> Directions
Every record should be written out exactly, please.

(Records drawn from a dataset)
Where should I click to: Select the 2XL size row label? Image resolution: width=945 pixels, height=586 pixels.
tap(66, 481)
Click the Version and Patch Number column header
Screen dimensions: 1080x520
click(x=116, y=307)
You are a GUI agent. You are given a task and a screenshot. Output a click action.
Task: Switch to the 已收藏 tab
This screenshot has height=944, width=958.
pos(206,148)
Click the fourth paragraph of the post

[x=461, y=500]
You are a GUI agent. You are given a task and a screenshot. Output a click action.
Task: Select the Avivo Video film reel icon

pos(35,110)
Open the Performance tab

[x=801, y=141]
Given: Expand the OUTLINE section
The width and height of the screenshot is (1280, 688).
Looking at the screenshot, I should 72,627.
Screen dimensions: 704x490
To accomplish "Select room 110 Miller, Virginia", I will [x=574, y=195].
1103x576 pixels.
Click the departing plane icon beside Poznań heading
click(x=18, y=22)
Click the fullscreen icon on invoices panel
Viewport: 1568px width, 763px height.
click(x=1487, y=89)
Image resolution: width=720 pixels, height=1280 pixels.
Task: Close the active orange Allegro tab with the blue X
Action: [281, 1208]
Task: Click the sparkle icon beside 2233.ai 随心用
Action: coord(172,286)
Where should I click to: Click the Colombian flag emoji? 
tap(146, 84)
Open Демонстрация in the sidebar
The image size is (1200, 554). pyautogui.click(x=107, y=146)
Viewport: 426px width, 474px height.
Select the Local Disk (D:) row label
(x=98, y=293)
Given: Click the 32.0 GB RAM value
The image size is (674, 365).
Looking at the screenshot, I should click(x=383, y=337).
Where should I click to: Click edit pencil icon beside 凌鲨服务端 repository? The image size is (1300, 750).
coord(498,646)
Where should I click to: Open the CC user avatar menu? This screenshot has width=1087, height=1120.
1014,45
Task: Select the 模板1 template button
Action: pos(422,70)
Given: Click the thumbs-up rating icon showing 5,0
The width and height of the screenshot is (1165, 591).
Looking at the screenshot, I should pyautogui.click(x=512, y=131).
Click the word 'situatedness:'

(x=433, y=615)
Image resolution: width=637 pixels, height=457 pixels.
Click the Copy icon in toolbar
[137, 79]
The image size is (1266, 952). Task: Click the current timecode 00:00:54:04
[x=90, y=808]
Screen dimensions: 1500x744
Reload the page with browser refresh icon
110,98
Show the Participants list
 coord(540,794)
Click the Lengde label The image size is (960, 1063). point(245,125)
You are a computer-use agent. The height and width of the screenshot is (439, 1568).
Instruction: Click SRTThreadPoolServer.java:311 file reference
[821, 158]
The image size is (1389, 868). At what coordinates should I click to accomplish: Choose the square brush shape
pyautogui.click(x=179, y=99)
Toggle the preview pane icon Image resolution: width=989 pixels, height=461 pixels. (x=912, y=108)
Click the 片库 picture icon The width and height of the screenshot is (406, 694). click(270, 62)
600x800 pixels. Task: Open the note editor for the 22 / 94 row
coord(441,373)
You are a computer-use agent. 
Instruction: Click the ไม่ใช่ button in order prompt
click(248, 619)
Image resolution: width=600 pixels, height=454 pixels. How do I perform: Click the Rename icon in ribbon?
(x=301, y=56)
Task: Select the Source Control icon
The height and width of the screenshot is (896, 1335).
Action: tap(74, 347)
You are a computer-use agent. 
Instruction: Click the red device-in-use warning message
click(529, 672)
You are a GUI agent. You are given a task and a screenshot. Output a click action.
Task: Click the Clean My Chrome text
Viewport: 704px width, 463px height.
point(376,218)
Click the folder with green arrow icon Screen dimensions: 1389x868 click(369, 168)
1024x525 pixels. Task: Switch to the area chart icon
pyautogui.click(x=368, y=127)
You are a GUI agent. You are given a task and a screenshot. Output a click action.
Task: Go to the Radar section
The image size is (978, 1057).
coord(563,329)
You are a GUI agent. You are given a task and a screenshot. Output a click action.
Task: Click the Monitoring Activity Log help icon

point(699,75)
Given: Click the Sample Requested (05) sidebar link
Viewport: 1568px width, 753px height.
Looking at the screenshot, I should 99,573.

> Response area
Where should I click to: Select the 2XL size row label? Image resolution: width=945 pixels, height=586 pixels.
tap(66, 481)
Click the Version and Patch Number column header
Screen dimensions: 1080x520
click(x=116, y=307)
You are a GUI agent. You are given a task and a screenshot. Output a click action.
Task: Switch to the 已收藏 tab
This screenshot has height=944, width=958.
pos(206,148)
Click the fourth paragraph of the post

[x=461, y=500]
You are a GUI agent. You are given a task and a screenshot. Output a click action.
Task: Select the Avivo Video film reel icon

pos(35,110)
Open the Performance tab

[x=801, y=141]
Given: Expand the OUTLINE section
The width and height of the screenshot is (1280, 688).
Looking at the screenshot, I should 72,627.
Screen dimensions: 704x490
To accomplish "Select room 110 Miller, Virginia", I will [x=574, y=195].
1103x576 pixels.
Click the departing plane icon beside Poznań heading
click(x=18, y=22)
Click the fullscreen icon on invoices panel
Viewport: 1568px width, 763px height.
click(x=1487, y=89)
Image resolution: width=720 pixels, height=1280 pixels.
Task: Close the active orange Allegro tab with the blue X
Action: [281, 1208]
Task: Click the sparkle icon beside 2233.ai 随心用
Action: coord(172,286)
Where should I click to: Click the Colombian flag emoji? 
tap(146, 84)
Open Демонстрация in the sidebar
The image size is (1200, 554). pyautogui.click(x=107, y=146)
Viewport: 426px width, 474px height.
Select the Local Disk (D:) row label
(x=98, y=293)
Given: Click the 32.0 GB RAM value
The image size is (674, 365).
Looking at the screenshot, I should click(x=383, y=337).
Where should I click to: Click edit pencil icon beside 凌鲨服务端 repository? The image size is (1300, 750).
coord(498,646)
Where should I click to: Open the CC user avatar menu? This screenshot has width=1087, height=1120.
1014,45
Task: Select the 模板1 template button
Action: pos(422,70)
Given: Click the thumbs-up rating icon showing 5,0
The width and height of the screenshot is (1165, 591).
Looking at the screenshot, I should pyautogui.click(x=512, y=131).
Click the word 'situatedness:'

(x=433, y=615)
Image resolution: width=637 pixels, height=457 pixels.
Click the Copy icon in toolbar
[137, 79]
The image size is (1266, 952). Task: Click the current timecode 00:00:54:04
[x=90, y=808]
Screen dimensions: 1500x744
Reload the page with browser refresh icon
110,98
Show the Participants list
 coord(540,794)
Click the Lengde label The image size is (960, 1063). point(245,125)
You are a computer-use agent. The height and width of the screenshot is (439, 1568).
Instruction: Click SRTThreadPoolServer.java:311 file reference
[821, 158]
The image size is (1389, 868). At what coordinates should I click to accomplish: Choose the square brush shape
pyautogui.click(x=179, y=99)
Toggle the preview pane icon Image resolution: width=989 pixels, height=461 pixels. (x=912, y=108)
Click the 片库 picture icon The width and height of the screenshot is (406, 694). click(270, 62)
600x800 pixels. Task: Open the note editor for the 22 / 94 row
coord(441,373)
You are a computer-use agent. 
Instruction: Click the ไม่ใช่ button in order prompt
click(248, 619)
Image resolution: width=600 pixels, height=454 pixels. How do I perform: Click the Rename icon in ribbon?
(x=301, y=56)
Task: Select the Source Control icon
The height and width of the screenshot is (896, 1335).
Action: tap(74, 347)
You are a computer-use agent. 
Instruction: Click the red device-in-use warning message
click(529, 672)
You are a GUI agent. You are given a task and a screenshot. Output a click action.
Task: Click the Clean My Chrome text
Viewport: 704px width, 463px height.
point(376,218)
Click the folder with green arrow icon Screen dimensions: 1389x868 click(369, 168)
1024x525 pixels. Task: Switch to the area chart icon
pyautogui.click(x=368, y=127)
You are a GUI agent. You are given a task and a screenshot. Output a click action.
Task: Go to the Radar section
The image size is (978, 1057).
coord(563,329)
You are a GUI agent. You are given a task and a screenshot. Output a click action.
Task: Click the Monitoring Activity Log help icon

point(699,75)
Given: Click the Sample Requested (05) sidebar link
Viewport: 1568px width, 753px height.
Looking at the screenshot, I should 99,573.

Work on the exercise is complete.